Investing in Infrastructure and Utilizing Technology to Keep Ohio Competitive
State Representative Dave Greenspan (R-Westlake) voted to approve House Bill 26, the state transportation budget, a two-year funding plan that addresses Ohio’s infrastructure needs while utilizing innovations in technology and maintaining a competitive tax structure.
The transportation budget, sponsored by Rep. Rob McColley (R-Napoleon), invests more than $7.8 billion over the next two years through creative and financially responsible proposals to both meet Ohio’s current infrastructure needs and position it for continued growth in the future.
“This bill provides needed funds to improve and upgrade our road and bridge infrastructure and also provides needed changes and modernization to various state transportation related laws,” said Rep. Greenspan.
House Bill 26 retains the taxation of the motor fuel tax (MFT) at the wholesale level, which ensures that business owners continue to have about a month after purchasing fuel before having to pay tax to the state. The bill also continues to exempt compressed natural gas (CNG) from the motor fuel tax to avoid placing an additional burden on an industry that is still in its early stages.
In an effort to make Ohio’s trucking industry more competitive with other states, the bill creates a pilot program in four specific counties in which registration fees on semis will be cut in half, from $30 to $15, for two years. During that time, the Registrar of Motor Vehicles will be tasked with studying the effectiveness of the pilot program.

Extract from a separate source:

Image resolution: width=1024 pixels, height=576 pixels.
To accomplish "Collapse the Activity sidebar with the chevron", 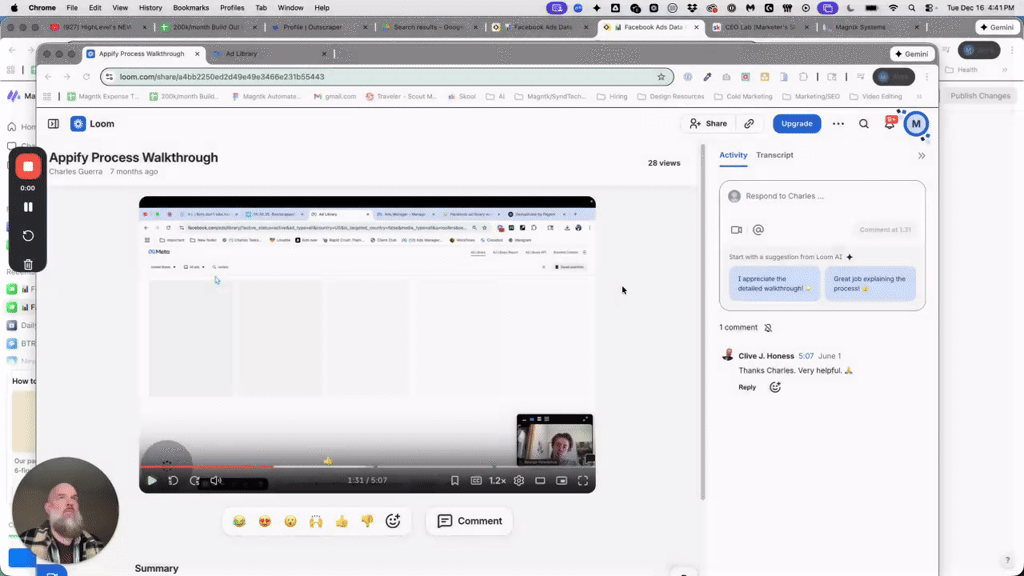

The bill emphasizes expanding convenience and availability of local services, including: allowing vehicle owners to receive motor vehicle registration notices electronically; permitting a third-party business to advertise in a deputy registrar’s office; and allowing non-government deputy registrars to operate vending machines.
It also authorizes the Director of Transportation to establish variable speed limits that differ from the statutory speed limits on I-670 and US 33 in central Ohio and I-90 near Cleveland. This corresponds in part to various projects in Ohio aimed at expanding the use on technology on roadways. US 33 between Dublin and East Liberty, for example, will be known as the “Smart Mobility Corridor,” a 35-mile stretch designed to foster real-world research into autonomous and connected vehicles.
Other major provisions of the bill include:
- Permitting an unattended vehicle to be running if locked or parked on residential property
- Making the failure to display a front license plate a secondary offense if the car is legally parked
- Increasing the transaction fee for deputy registrars to $5.25 from $3.50
- Allowing the operator of a watercraft to monitor skiers with a mirror and eliminates the requirement that another person is in the watercraft to monitor the skier
- Permitting a county commission to levy a $5 motor vehicle license fee, revenues of which must be used for transportation purposes
- Increasing the earmark for Transportation Improvement Districts currently in the bill to $4.5 million per year from $3.5 million
House Bill 26 now awaits consideration in the Ohio Senate.